Je leur sers chacune une part et on discute autour de la table. Ça fait longtemps que je n'avais pas discuté, j'ai plutôt l'habitude de crier. Élie et papa discute du film tandis que Janna et moi parlons plus de ce que l'on prévoit faire pour les vacances de noël. Si on peut déterminer comment ça va se dérouler tout de suite, on évitera certainement une autre crise de la part de ma mère.
Après ce bon petit déjeuner, Élie aide notre père avec la vaisselle, c'est plutôt étonnant puisqu'à la maison je dois lui répéter plusieurs fois avant qu'elle ne le fasse. Cependant, je ne me plais pas qu'elle prenne des initiatives au moins ici.
Pendant que ma s½ur lave un peu, que mon père range et que Janna travaille à l'ordi, je réfléchis à ce que l'on pourrait bien faire aujourd'hui. Un peu de popote ne ferait pas de tord; il n'y a aucun dessert ici, juste les ingrédients pour les faire.
- Et si on cuisinait un peu aujourd'hui?, demandais-je à l'adresse de mon père qui vient de finir de ranger la vaisselle propre.
- Oui, c'est une idée, affirma-t-il. Mais je ne tiens pas à rester encabané toute la journée.
- On ira courir un peu, ou faire du vélo, suggérais-je.
- Ce n'est pas une mauvaise idée!
Je sors le grand livre de recettes. Les pages sont pleines de taches de farine, de graisse, de chocolat... On s'en sert souvent et un accident est si vite arrivé! Je feuillette les diverses pages où les illustrations nous mettent l'eau à la bouche. Il est difficile de résister à la tentation de ces petits plats sucrés. Je finis par trouver quelques recettes faciles à faire et très attrayantes, sors tous les ingrédients nécessaires et c'est maintenant que la partie de plaisir commence!
On prend les différents moules à biscuit et on crée des dinosaures, de petit bonhomme en pain d'épice, des tortues, des châteaux... On les décore chacun à notre façon.
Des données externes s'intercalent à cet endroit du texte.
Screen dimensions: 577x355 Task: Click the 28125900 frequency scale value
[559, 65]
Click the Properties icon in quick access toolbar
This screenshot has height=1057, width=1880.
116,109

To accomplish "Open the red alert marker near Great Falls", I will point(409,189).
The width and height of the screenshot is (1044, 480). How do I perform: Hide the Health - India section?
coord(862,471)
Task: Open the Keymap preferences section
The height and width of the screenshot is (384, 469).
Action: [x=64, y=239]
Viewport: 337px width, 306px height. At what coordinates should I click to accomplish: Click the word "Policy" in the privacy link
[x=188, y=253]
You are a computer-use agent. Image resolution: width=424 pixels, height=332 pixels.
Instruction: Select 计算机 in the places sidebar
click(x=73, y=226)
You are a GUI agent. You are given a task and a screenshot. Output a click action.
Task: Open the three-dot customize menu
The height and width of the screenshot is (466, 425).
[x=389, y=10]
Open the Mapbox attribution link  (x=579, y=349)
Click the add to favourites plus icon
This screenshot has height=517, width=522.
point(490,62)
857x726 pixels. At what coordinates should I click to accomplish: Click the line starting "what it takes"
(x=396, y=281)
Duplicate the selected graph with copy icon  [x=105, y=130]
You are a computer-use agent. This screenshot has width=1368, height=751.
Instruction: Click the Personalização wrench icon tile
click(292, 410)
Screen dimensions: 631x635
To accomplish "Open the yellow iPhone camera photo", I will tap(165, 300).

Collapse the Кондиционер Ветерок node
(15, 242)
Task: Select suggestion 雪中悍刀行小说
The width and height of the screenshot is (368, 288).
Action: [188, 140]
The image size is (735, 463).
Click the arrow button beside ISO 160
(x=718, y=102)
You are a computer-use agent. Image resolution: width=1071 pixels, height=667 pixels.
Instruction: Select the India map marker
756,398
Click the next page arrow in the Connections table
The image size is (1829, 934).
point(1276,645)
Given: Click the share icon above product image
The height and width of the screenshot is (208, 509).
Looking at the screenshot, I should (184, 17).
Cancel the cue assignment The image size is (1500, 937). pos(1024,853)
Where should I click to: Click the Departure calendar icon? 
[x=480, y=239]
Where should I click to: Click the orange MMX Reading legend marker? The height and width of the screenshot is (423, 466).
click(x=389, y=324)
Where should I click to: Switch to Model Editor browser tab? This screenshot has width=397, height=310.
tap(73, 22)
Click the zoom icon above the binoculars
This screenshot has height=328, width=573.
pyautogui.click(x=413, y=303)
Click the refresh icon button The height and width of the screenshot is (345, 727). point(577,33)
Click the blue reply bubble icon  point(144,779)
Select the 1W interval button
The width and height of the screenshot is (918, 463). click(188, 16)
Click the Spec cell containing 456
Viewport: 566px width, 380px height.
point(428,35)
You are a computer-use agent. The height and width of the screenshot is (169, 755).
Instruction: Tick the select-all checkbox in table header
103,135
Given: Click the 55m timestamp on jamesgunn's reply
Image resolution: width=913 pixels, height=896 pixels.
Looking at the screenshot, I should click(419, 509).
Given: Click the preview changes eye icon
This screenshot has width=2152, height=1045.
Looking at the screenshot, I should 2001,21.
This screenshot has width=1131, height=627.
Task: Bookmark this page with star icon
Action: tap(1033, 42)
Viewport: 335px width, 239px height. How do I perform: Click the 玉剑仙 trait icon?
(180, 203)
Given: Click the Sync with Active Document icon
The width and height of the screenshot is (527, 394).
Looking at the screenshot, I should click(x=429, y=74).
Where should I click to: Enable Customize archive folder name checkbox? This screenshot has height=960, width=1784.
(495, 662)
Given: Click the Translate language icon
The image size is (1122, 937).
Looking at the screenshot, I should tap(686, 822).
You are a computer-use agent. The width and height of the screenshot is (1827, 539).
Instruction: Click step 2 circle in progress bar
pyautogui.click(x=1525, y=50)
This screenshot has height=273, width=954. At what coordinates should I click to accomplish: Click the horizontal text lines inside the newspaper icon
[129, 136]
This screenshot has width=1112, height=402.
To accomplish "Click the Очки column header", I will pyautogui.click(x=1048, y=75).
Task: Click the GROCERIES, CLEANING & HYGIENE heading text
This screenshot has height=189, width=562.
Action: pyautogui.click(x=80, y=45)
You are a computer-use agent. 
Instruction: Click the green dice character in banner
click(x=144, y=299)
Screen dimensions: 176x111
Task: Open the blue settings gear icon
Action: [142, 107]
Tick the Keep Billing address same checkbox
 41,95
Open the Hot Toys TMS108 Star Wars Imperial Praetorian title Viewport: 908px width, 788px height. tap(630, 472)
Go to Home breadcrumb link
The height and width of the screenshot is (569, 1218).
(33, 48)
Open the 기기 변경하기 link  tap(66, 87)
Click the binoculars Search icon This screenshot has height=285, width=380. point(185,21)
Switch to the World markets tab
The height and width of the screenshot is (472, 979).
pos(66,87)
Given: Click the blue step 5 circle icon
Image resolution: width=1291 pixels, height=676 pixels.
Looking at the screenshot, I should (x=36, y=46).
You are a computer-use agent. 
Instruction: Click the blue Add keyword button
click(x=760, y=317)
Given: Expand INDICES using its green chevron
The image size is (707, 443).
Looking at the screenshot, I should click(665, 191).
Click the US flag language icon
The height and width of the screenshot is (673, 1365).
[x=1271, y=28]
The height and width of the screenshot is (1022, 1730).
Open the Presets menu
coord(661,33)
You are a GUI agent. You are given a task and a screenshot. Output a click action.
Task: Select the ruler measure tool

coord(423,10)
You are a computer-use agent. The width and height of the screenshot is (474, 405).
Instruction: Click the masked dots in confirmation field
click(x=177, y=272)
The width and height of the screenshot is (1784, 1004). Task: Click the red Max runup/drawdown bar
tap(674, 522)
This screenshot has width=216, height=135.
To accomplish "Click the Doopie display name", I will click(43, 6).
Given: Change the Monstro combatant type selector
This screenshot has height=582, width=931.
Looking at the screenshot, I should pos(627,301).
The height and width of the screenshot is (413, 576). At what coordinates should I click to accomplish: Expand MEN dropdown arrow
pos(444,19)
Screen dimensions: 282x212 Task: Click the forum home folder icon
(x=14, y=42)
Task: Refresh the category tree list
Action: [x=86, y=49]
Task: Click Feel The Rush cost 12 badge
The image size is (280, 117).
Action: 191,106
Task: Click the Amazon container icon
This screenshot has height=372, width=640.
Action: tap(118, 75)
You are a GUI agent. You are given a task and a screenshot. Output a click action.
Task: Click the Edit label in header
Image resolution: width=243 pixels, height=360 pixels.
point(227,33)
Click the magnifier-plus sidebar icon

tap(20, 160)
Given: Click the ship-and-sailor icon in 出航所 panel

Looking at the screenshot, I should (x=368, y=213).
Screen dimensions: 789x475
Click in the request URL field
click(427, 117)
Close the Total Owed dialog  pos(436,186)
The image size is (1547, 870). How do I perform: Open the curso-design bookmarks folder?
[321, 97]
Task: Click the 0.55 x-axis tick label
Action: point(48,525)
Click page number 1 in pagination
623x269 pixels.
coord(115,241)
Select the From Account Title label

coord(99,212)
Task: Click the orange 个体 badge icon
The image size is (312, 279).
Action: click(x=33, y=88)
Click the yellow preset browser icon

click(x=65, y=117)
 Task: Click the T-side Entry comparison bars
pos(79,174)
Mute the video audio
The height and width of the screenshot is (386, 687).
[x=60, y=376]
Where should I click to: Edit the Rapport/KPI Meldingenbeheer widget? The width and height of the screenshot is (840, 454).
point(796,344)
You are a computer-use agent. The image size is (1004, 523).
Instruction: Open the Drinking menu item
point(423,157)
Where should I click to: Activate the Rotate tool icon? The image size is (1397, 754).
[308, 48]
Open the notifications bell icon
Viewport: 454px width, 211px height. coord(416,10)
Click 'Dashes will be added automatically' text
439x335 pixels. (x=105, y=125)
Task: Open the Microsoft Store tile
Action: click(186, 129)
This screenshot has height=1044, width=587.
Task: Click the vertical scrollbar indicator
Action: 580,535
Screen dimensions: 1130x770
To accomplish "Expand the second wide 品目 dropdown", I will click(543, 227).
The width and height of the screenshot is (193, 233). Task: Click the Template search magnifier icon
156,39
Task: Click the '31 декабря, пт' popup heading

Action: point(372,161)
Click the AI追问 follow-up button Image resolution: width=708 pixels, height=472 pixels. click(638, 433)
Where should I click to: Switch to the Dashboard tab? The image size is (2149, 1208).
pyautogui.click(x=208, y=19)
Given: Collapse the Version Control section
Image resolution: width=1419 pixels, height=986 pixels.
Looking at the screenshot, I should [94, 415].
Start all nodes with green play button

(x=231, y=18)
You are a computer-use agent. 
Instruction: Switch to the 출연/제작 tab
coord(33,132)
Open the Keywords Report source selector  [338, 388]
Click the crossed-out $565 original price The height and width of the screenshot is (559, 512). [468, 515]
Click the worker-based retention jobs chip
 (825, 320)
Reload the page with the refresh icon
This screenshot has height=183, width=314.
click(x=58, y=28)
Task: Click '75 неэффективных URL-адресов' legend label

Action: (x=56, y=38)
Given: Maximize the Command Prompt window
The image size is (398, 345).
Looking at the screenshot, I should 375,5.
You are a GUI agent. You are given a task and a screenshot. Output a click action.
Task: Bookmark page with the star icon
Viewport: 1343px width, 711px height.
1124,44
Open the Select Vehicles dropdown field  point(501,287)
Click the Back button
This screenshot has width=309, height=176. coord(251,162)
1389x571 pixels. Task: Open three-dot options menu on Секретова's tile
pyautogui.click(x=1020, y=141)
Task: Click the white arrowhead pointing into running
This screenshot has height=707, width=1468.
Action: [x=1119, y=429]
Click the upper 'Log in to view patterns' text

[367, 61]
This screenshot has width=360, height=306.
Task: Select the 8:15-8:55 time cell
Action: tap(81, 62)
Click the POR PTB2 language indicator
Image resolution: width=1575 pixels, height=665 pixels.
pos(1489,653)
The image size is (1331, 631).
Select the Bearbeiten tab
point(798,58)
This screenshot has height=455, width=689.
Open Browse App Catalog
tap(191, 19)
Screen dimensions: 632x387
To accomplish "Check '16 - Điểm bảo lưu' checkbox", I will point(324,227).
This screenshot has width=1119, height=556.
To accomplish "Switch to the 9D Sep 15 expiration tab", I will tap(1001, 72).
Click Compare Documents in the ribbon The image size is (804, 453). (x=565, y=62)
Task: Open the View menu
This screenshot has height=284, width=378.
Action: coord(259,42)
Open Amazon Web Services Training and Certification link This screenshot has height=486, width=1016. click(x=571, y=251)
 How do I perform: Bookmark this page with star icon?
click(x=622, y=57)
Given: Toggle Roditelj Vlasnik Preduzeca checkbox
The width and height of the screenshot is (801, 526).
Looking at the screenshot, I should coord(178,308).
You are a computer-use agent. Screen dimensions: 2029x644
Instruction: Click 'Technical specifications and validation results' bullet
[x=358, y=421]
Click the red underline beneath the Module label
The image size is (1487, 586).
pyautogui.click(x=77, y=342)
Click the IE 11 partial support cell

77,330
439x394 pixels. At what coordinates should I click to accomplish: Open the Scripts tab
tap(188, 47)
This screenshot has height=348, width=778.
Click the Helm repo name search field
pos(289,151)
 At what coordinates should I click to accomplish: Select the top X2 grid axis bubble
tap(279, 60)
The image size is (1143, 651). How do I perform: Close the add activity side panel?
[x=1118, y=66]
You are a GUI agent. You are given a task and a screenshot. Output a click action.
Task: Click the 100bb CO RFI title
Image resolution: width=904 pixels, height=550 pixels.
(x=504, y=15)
Tout le monde s'y met! Ensuite c'est le tour du gâteau triple chocolat qu'on habille de différente couleur.
On fini l'avant-midi plein de farine de la tête au pied et du colorant alimentaire jusque derrière les oreilles. Après avoir bien léché tous les plats, on range de nouveau. Je ne m'étais jamais autant éclatée depuis ces dernières années.
- Une chance que l'on a prévu d'aller bouger cet après-midi, fait mon père. Sinon on va devenir obèse avec tous ce que l'on vient de manger!
Il est vrai qu'on en a mangé beaucoup, mais rien ne vaux le plaisir qu'on a eu ce matin par contre!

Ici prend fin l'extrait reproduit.